FC2ブログ

おばさん社労士の発信基地 きぼうという名の事務所です。

開業してからまる13年「発信する社労士」を目指して「独立独歩」「自主自立」の活動をつづるブログです。

社員の特許が会社のものになるらしい

政府は、社員が仕事で発明した特許を現行の「社員のもの」から「会社のもの」にあらためるように法律を改正する方針を固めたと報道されています。
昨日の残業代0もそうですが、企業よりの政策をどんどん押し進めていくようです。
特許法では、職務に関する発明を「その性質上当該使用者の業務範囲に属し、かつその発明をするに至った行為がその使用者等における従業者等の現在又は過去の職務に属する発明」と規定しています。
会社の設備、資金、補助者などを利用して業務としてなされた発明と考えることができますが、判例では、会社の指示とは関係なく会社の設備を使って発明したことも職務発明としたものがあります。
そのような発明により取得した特許は、社員ひとりの力で成し遂げられたものではなく、使用者からの資金、資材、設備、人員等の提供により成し遂げられると考えられますので、「相当な対価」により会社が特許の権利を譲り受けることができます。

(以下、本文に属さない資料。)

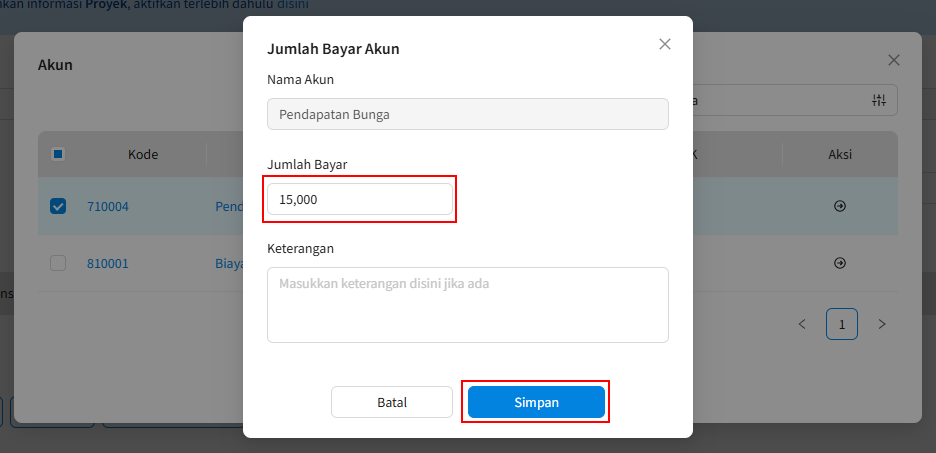Click the action arrow for account 810001
This screenshot has height=453, width=936.
pos(840,263)

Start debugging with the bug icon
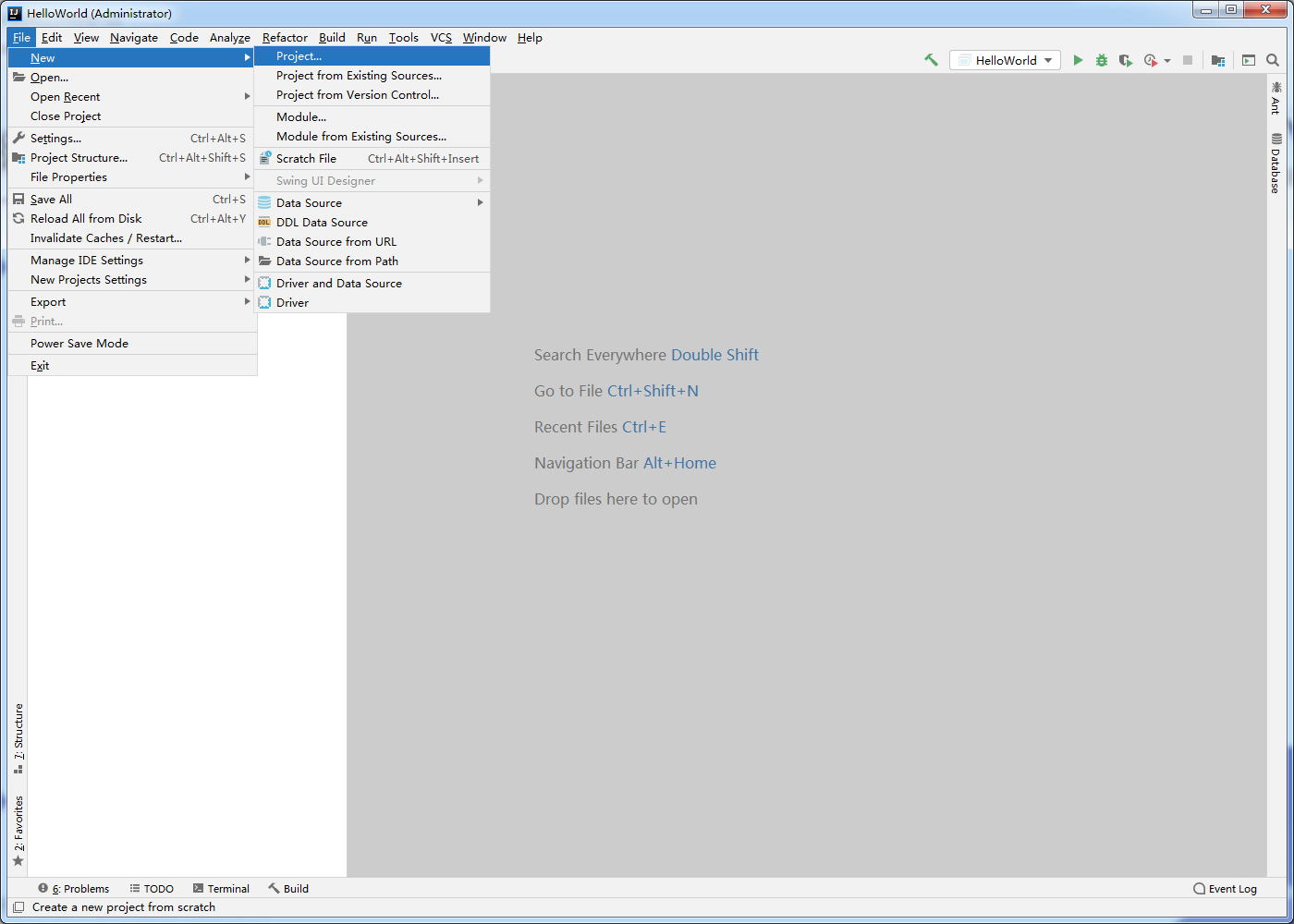click(x=1102, y=60)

そのような考え方は、発光ダイオードの発明者が起こした訴訟でも裁判所が示しています。もともと、多くの職務発明は、会社側に技術や設備等の蓄積があり組織として発明がなされていると考えることができますので、発明者一人の力だけではできなかったということだと思います。
私は、時々、社労士仲間から「鈴木さんて労働者寄りですよね」と言われることがありますが、(自分ではそんなことは考えたことがありません。常に法律に依拠して考えているつもりです)この職務発明に関しては、労働者ではなく会社に権利をあげてもいいのではないかなと以前から感じていました。
もちろん、発明者にはそれなりの報奨金や会社がそれにより得た利益の何パーセントかをあげるというような条件でです。

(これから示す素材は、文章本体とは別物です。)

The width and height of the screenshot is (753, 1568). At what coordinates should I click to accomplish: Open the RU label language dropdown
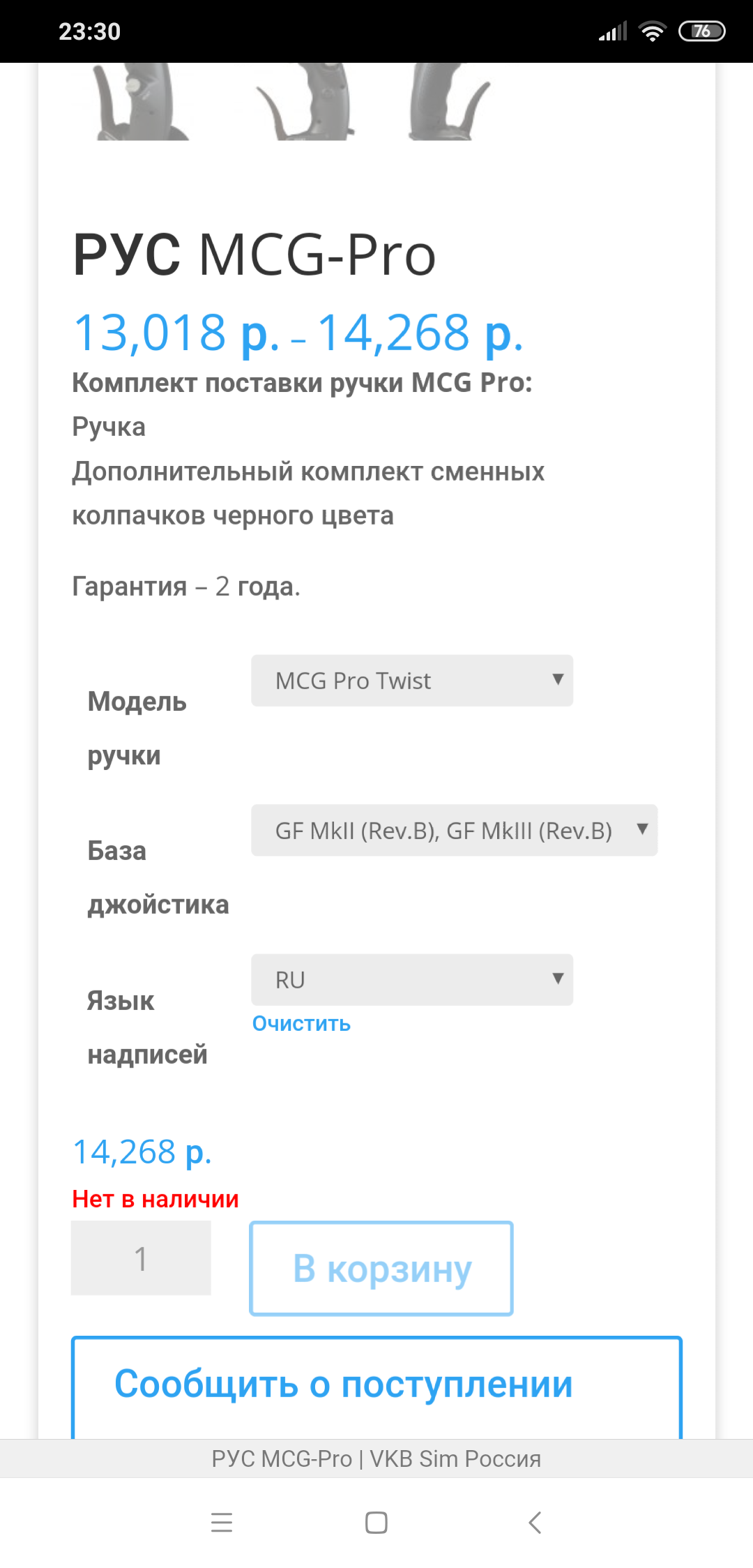412,979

相当な報奨金がどの程度かある程度明確にならないと、労働側の言うように労働者のモチベーションが下がるということがあると思います。しかし、脱サラして独立事業者となった人はよくわかると思いますが、組織にいるからこそできることはたくさんあります。会社にいるときは気がつかないのですが、会社というバックがなく個人になるというのはなかなか大変です。
発明のための資金、設備、補助者、どれをとっても個人で準備するとなったら大変であり、組織にいるからこそそれらが与えられ好きな研究ができるということは、実際に多くの研究者は理解しているのではないでしょうか。
特許法は、社労士の専門外ですが、ある会社の就業規則を作ったときに、その会社がいくつかの特許を持っていて、今後も開発は続けていくということだったので、あれこれ勉強しました。
冒頭のニュースはそんなことを思い出させてくれました。
今、手許にある当時作った職務発明に関するファイルを眺めながら、勉強したことはすべて私の財産だなあと思うのでした。